All class counts for categorical features are high enough, so there is no need to lump together fringe class values into an ‘other’ category. Gender is binary, and Coverage and Education contain strong ordinal elements, so they will all be label encoded. Policy has the highest cardinality of nine, so we want to avoid one-hot encoding if possible. Policy appears to be a combination of two features, each of cardinality three. Splitting Policy gives a nominal feature, and an ordinal categorical feature, which can be label encoded, thus we save five dimensions over one-hot encoding Policy. Renew Offer Type cannot be assumed to be ordinal despite its appearence. This leaves all unencoded categorical variables which will need to be one hot encoded.

In [5]:
# feature engineering data frame
df_ml = df_raw.copy(deep=True)
df_ml['Policy Level'] = df_ml['Policy'].map(lambda val: val[-1]).astype(int)
df_ml['Policy'] = df_ml['Policy'].map(lambda val: val[:-3]).astype(pstr)
In [6]:
# encoded data
categorical_cols = df_ml.columns[df_ml.dtypes == pstr].to_list()
df_enc = df_ml[categorical_cols].drop(columns=['Response']).copy(deep=True)
y_label = df_ml['Response'].map({'No': 0, 'Yes': 1})

# ordinal encoding
def get_ce_map(col_name, zip_obj):
    return {'col': col_name, 'mapping': {x: y for x, y in zip_obj}}

classes = [['Basic', 'Extended', 'Premium'],
           ['High School or Below', 'College', 'Bachelor', 'Master', 'Doctor']]
rules = [zip(l1, list(range(1, len(l1)+1))) for l1 in classes]
col_list = ['Coverage', 'Education']
col_rule = zip(col_list, rules)
ce_1 = ce.OrdinalEncoder(mapping=[get_ce_map(col, rule) for col, rule in col_rule], cols=col_list)
df_enc = ce_1.fit_transform(df_enc)
df_enc = df_enc.astype({x: 'category' for x in df_enc.columns.to_series()[df_enc.dtypes == pstr].values})

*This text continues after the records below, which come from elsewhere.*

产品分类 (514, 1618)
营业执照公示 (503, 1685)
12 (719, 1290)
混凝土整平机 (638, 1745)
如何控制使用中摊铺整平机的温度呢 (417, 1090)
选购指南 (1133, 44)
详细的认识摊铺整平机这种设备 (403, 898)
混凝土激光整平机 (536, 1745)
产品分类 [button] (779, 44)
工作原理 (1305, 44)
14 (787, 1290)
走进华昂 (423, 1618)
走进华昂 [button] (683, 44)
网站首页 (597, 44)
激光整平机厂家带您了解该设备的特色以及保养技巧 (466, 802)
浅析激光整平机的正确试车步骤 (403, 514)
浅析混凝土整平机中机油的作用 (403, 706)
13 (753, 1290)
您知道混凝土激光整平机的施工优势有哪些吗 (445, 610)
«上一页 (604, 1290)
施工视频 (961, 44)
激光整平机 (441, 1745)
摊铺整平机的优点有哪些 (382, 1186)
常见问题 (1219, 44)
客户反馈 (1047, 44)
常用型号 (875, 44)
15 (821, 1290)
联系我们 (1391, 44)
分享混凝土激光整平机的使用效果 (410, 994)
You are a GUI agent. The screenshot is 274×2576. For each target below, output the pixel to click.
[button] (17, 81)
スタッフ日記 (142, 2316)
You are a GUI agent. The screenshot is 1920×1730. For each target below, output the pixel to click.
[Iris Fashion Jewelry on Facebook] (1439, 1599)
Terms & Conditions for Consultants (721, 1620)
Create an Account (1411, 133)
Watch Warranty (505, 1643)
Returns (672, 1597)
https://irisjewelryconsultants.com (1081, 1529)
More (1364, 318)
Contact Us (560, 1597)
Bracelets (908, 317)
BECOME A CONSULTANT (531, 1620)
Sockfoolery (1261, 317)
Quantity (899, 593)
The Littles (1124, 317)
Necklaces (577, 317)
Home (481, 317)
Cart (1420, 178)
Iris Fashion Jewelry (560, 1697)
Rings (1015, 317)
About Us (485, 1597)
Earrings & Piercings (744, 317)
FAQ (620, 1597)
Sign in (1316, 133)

# one-hot (k degrees of freedom)
ce_2 = ce.OneHotEncoder()
df_enc_hot = ce_2.fit_transform(df_enc)

# dummy encoding (k-1 degrees of freedom)
df_enc_dummy = pd.get_dummies(df_enc, drop_first=True)
/home/noah/anaconda3/envs/main/lib/python3.7/site-packages/category_encoders/utils.py:21: FutureWarning: is_categorical is deprecated and will be removed in a future version.  Use is_categorical_dtype instead
  elif pd.api.types.is_categorical(cols):

We have a date variable which varies from January 1st 2011 to February 28th 2011. Date variables often exhibit linear and seasonal trends. To give the date variable the greatest opportunity to demonstrate potential relationships with the target variable it will be decomposed into several linear and cyclical components, the latter of which can be modeled with two sinusoidal components. If the new 'date derived' components fail to account for any significant percentage of the variance of the target variable, they will be removed in feature selection.

In [7]:
def get_date_features(date_vec):
    
    # default data dict
    data_dict = defaultdict()
    
    # sudo constant terms
    data_dict['Days_in_Year'] = [366 if x.is_leap_year else 356 for x in date_vec]
    data_dict['Days_in_Month'] = [getattr(x, 'days_in_month') for x in date_vec]
    
    # linear terms
    data_dict['Month'] = [getattr(x, 'month') for x in date_vec]
    data_dict['Day_of_Month'] = [getattr(x, 'day') for x in date_vec]
    data_dict['Day_of_Week'] = [getattr(x, 'day_of_week') for x in date_vec]
    data_dict['Day_of_Year'] = [getattr(x, 'day_of_year') for x in date_vec]
    
    # cyclical terms
    data_dict['Day_of_Month_Cyclical_1'] = [math.cos(2*math.pi*x/y) for x, y in zip(data_dict['Day_of_Month'], data_dict['Days_in_Month'])]
    data_dict['Day_of_Month_Cyclical_2'] = [math.sin(2*math.pi*x/y) for x, y in zip(data_dict['Day_of_Month'], data_dict['Days_in_Month'])]
    data_dict['Day_of_Week_Cyclical_1'] = [math.cos(2*math.pi*x/7) for x in data_dict['Day_of_Year']]
    data_dict['Day_of_Week_Cyclical_2'] = [math.cos(2*math.pi*x/7) for x in data_dict['Day_of_Year']]
    data_dict['Day_of_Year_Cyclical_1'] = [math.cos(2*math.pi*x/y) for x, y in zip(data_dict['Day_of_Year'], data_dict['Days_in_Year'])]
    data_dict['Day_of_Year_Cyclical_2'] = [math.sin(2*math.pi*x/y) for x, y in zip(data_dict['Day_of_Year'], data_dict['Days_in_Year'])]
    
    return pd.DataFrame(data=data_dict)

The date features dataframe and the mertic data are merged with the feature engineering dataframe, and the encoding dataframes as the date features need no encoding. The ml dataframe keeps track of our features while the encoded dataframes are passed to the models.

In [8]:
df_date_features = get_date_features(df_ml['Effective To Date']).drop(columns=['Days_in_Year', 'Days_in_Month'])
df_ml = df_ml.drop(['Effective To Date'], axis=1)
df_ml = df_ml.join(df_date_features)
df_enc_hot = df_enc_hot.join(df_ml.drop(categorical_cols + ['Response'], axis=1))
df_enc_dummy = df_enc_dummy.join(df_ml.drop(categorical_cols + ['Response'], axis=1))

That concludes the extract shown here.